Investors had been bracing for a sharp slide in Chinese equities due to anticipation of a pent-up desire to reprice Asian equities in the wake of the viral outbreak that has limited the movement of tens of millions of people in China and caused a number of businesses to temporarily shutdown in Wuhan City, where the virus reportedly first originated.

“The Chinese central bank provided assistance to the markets in the form of a liquidity boost, but it didn’t do much to reassure confidence,” wrote David Madden, market analyst at CMC Markets UK, in a Monday research report.

The People’s Bank of China said it would inject about $173 billion into the economy to stem the economic downturn, along with other measures to stabilize the economy.

On Friday, the Dow and S&P 500 erased their year-to-date gains after President Donald Trump declared a U.S. public-health emergency in response to the coronavirus outbreak in China, ordering up to a 14-day quarantine for citizens returning from China’s Hubei province and denying entry to some foreigners.

Looking ahead, the Institute for Supply Management will provide data on the health of manufacturing activity for January at 10 a.m. Ahead of that, at 9:45 a.m. Eastern, Markit will release its January purchasing managers index for the manufacturing sector.

Meanwhile, investors are also keeping an eye on developments tied to the 2020 presidential election, with the closely watched Iowa Caucus set to for later Monday.

Which stocks are in focus?

Alphabet Inc., the parent of Google Inc. GOOG, +2.24% GOOGL, +2.15%, is slated to report after the closing bell Monday, with investors looking for revenue from the search giant beyond advertising. YouTube and self-driving subsidiary Waymo are the most promising revenue sources.

Dow component Nike Inc. NKE, +3.95%  gained 3.3% after declining 5.9% last week. UBS analyst Jay Sole upgraded the company from buy to neutral Monday.

Fellow Dow constituent Exxon Mobil Corp. XOM, -1.83%  declined 1.9% after Goldman Sachs placed a sell rating on the stock.

Shares of Gilead Sciences Inc. GILD, +6.28%  rallied 5.8% in premarket action, after reports the pharmaceutical company will test a new antiviral drug for effectiveness in treating Coronavirus.

U.S.-trade shares of Baidu Inc. BIDU, +5.79%  were up 4.8% before the start of trade, after the company raised its fourth-quarter guidance.

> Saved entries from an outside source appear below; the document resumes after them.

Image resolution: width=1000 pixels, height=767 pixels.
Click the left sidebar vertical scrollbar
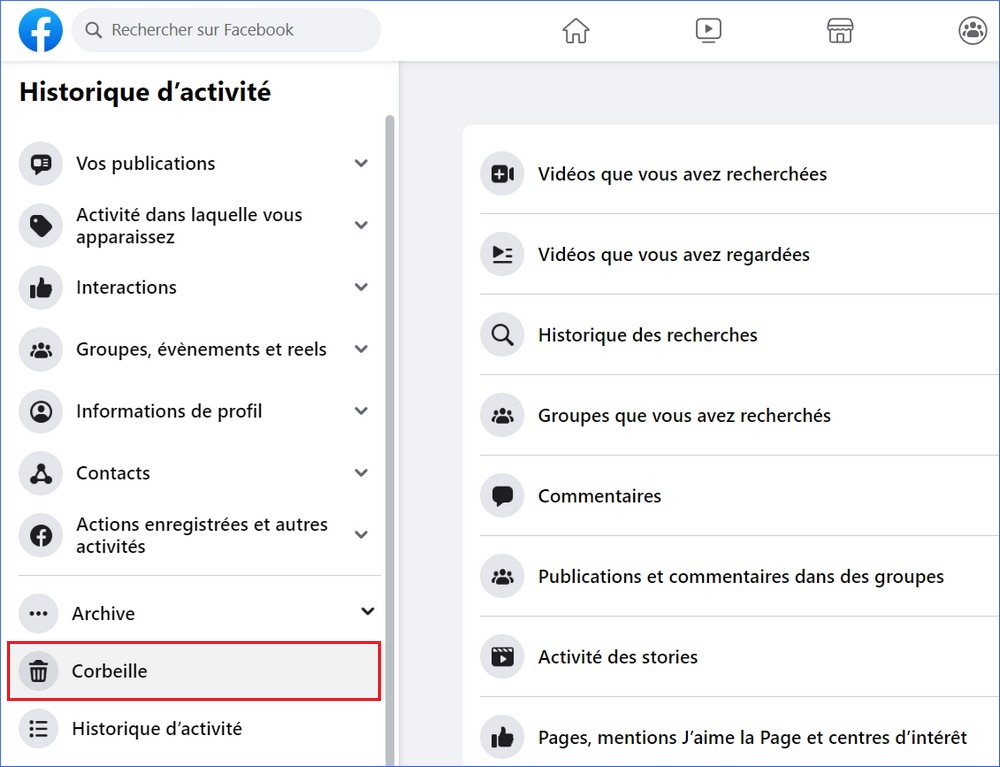tap(390, 400)
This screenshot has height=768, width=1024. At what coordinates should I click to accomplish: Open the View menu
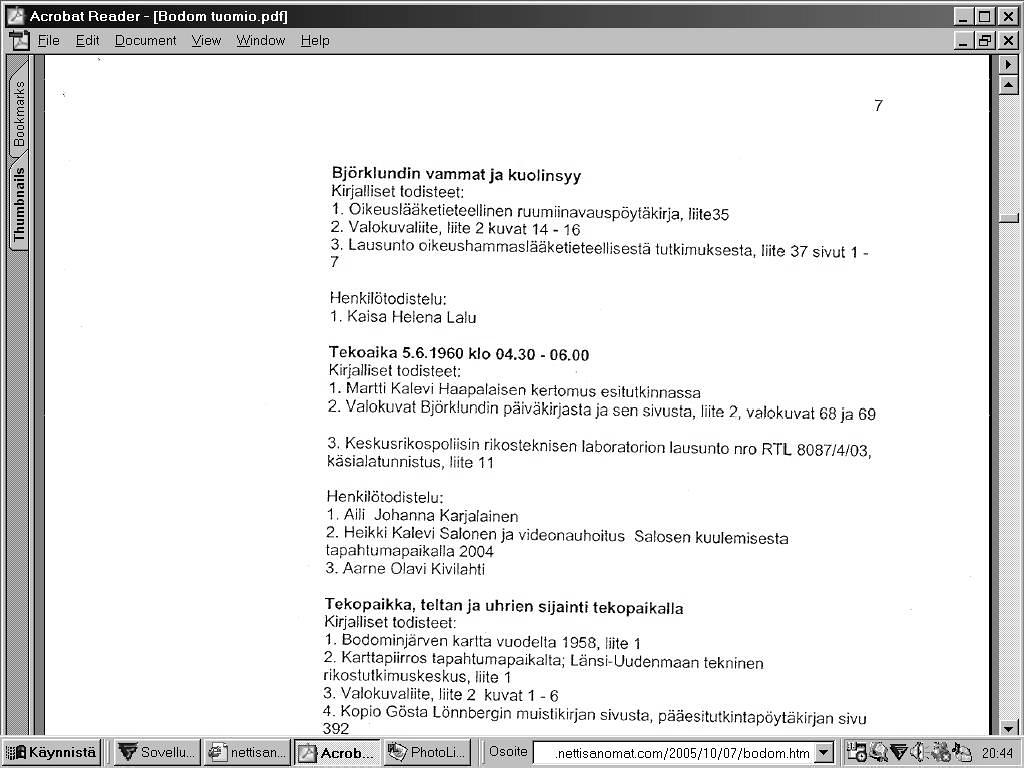206,41
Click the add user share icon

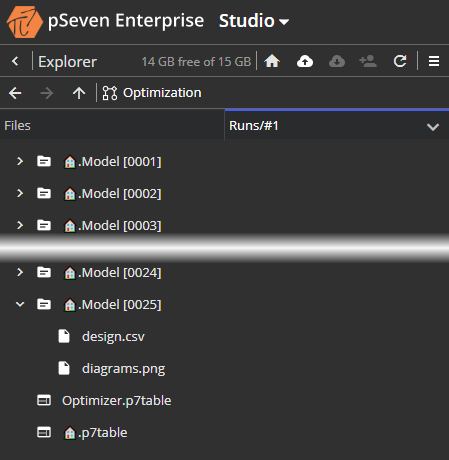(x=368, y=61)
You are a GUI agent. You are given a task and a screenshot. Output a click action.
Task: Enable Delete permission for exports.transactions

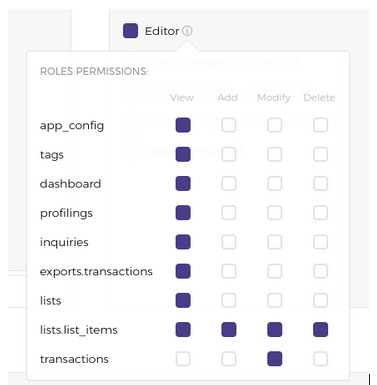(x=320, y=271)
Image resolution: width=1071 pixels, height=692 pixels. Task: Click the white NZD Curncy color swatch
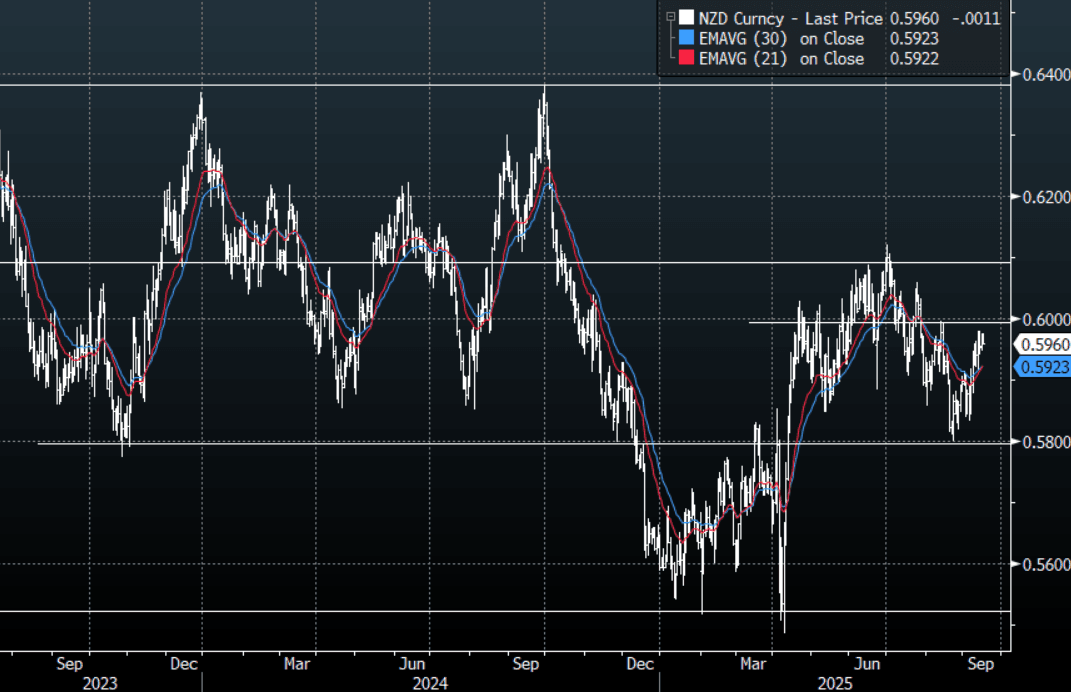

How are other markets trading?

Government bond yields were ticking higher, with the yield of the 10-year U.S. Treasury note TMUBMUSD10Y, +2.72%  up about 3 basis points to 1.55%.

Oil prices were trading slightly lower. The price of a barrel of West Texas Intermediate crude for March delivery CLH20, -1.07%  fell 0.9% to $51.08. In precious metals, the price of GCJ20, -0.37%  fell 0.3% to about $1583 an ounce.

The U.S. dollar DXY, +0.40%  gained 0.3% relative to a basket of six rivals.

In Europe, stocks ticked higher, with the Stoxx Europe 600 SXXP, +0.14%  up 0.1%.